Das EU-Institut für Sicherheitsstudien EUISS prognostizierte, dass eine Visaliberalisierung zu einer positiveren Haltung gegenüber der EU führen würde. Das EUISS führt dies auf die Erlebnisse zurück, die mit Gleichaltrigen aus der EU geteilt werden würden, aber auch auf ein wachsendes Misstrauen gegenüber staatlich kontrollierten Medien in Russland und eine positive Wahrnehmung des europäischen Lebensstandards (https://www.jstor.org/stable/pdf/resrep21146.10.pdf?refreqid=excelsior%3A5914ccee033dcb21eaadfeee1398df19).
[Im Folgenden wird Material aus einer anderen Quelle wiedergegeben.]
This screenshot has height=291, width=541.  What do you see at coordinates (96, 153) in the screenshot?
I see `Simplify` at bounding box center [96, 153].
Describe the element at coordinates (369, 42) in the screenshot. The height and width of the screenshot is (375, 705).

Die Vereinigten Staaten und ihre Verbündeten müssen einerseits den feindseligen Handlungen des Kremls entschlossen entgegentreten. Gleichzeitig sollte aber auch ein positives Bild des Westens unter den russischen Bürger:innen gefördert werden, betonte kürzlich Victoria Nuland, die ehemalige stellvertretende US-Außenministerin für europäische und eurasische Angelegenheiten (https://www.foreignaffairs.com/articles/russian-federation/2020-06-09/pinning-down-putin) kürzlich. Sie schlug vor, dass die US-Regierung und die europäischen Länder visafreies Reisen für Russ:innen im Alter zwischen sechzehn und zweiundzwanzig Jahren erlauben und Praktika in amerikanischen und europäischen Firmen für diese Zielgruppe ausschreiben könnten. Die obere Altersgrenze müsste jedoch eher höher sein, um Russ:innen die Immatrikulation für Master-Studiengänge an amerikanischen und europäischen Universitäten zu ermöglichen. Idealerweise sollte die Altersgrenze mit der Zeit angehoben werden.
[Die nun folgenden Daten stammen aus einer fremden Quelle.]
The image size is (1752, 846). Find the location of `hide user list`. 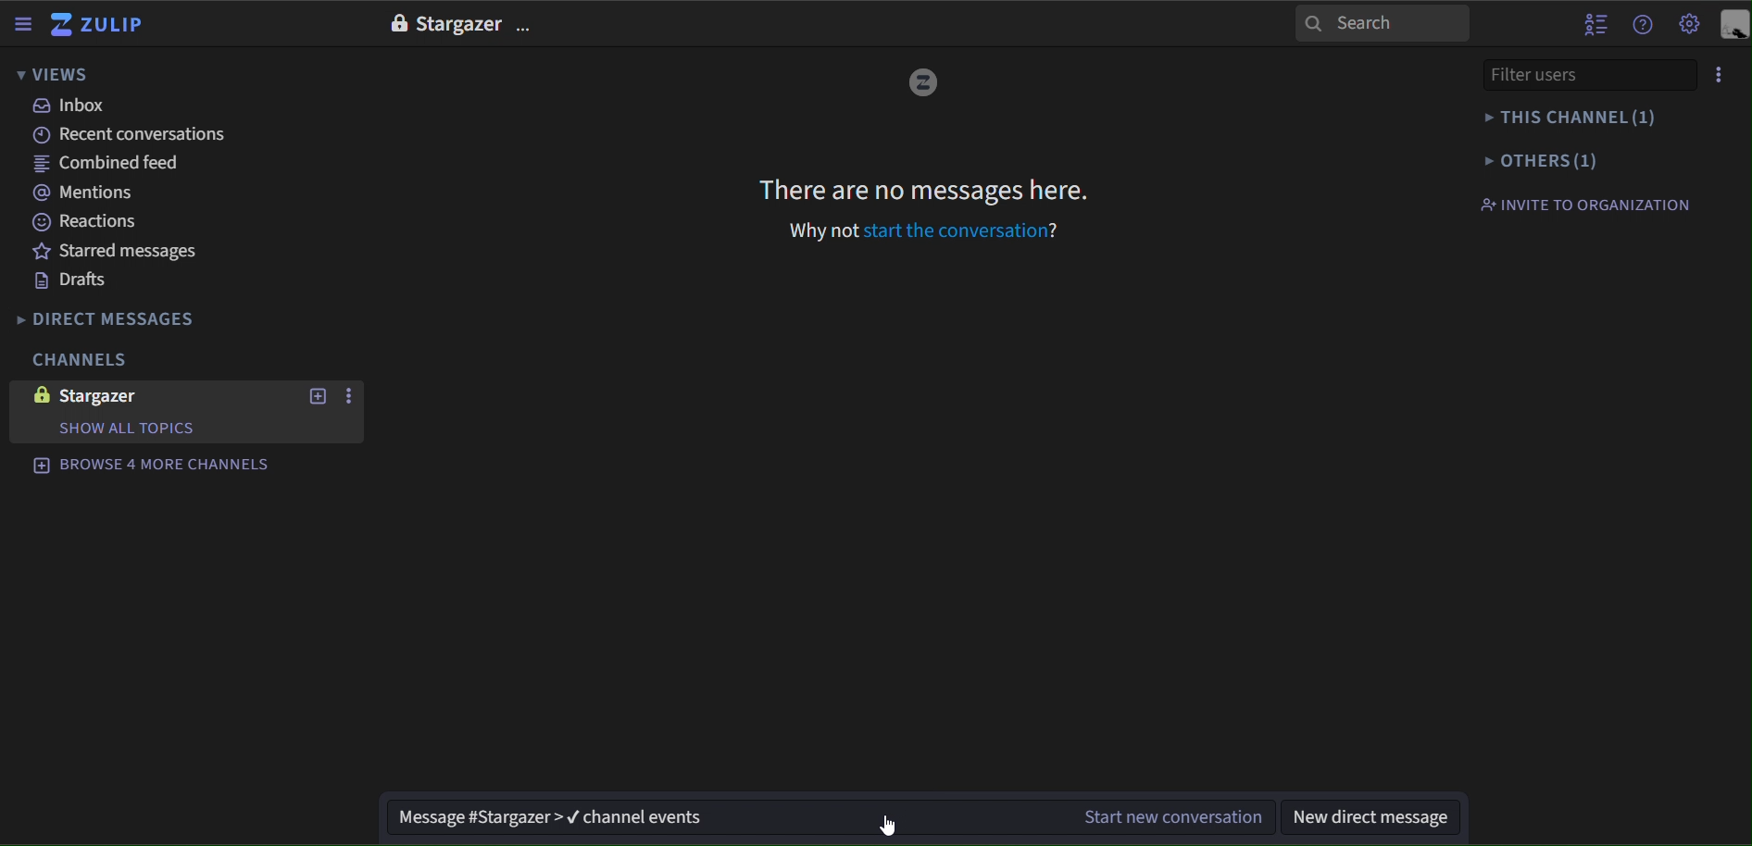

Eine weitere Entwicklung lässt sich prognostizieren: Nach der COVID-19-Pandemie werden westliche Regierungen ein großes Interesse daran haben, ihre von der Katastrophe schwer getroffenen Tourismusbranchen neues Leben einzuhauchen. Russland ist weltweit die viertgrößte Quelle von Touristen (https://mtu.gov.hu/documents/prod/9789284416714.pdf). Der Zustrom von jungen russischen Tourist:innen könnte somit andere Maßnahmen zur Unterstützung der Wirtschaft ergänzen. Es ist allerdings recht unwahrscheinlich, dass russische Jugendliche die teuren westeuropäischen Hauptstädte besuchen. Hostels, Clubs, Bars und Museen in Prag, Budapest, Warschau oder Tallinn könnten jedoch zu beliebten Reisezielen für junge Menschen aus russischen Großstädten avancieren. Überraschenderweise ist der Kreml der EU und den USA einen Schritt im Wettbewerb um Touristen voraus. Die seit Jahresbeginn eingeführten elektronischen Visa (https://www.traveldailymedia.com/russia-introduces-new-e-visa-for-citizens-of-52-countries/) erlauben es Bürger:innen aus zweiundfünfzig Ländern, einschließlich der Mitgliedsstaaten des Schengen-Raums, Visa bis spätestens vier Tage vor der Einreise online zu beantragen. Dabei müssen keine Nachweise über Unterkünfte und Tickets vorgelegt werden. Eine ähnliche Liberalisierung der Visabestimmungen für junge Russ:innen, die die EU und die USA besuchen wollen, könnte ebenso einen Beitrag dazu leisten, die westlichen Volkswirtschaften anzukurbeln.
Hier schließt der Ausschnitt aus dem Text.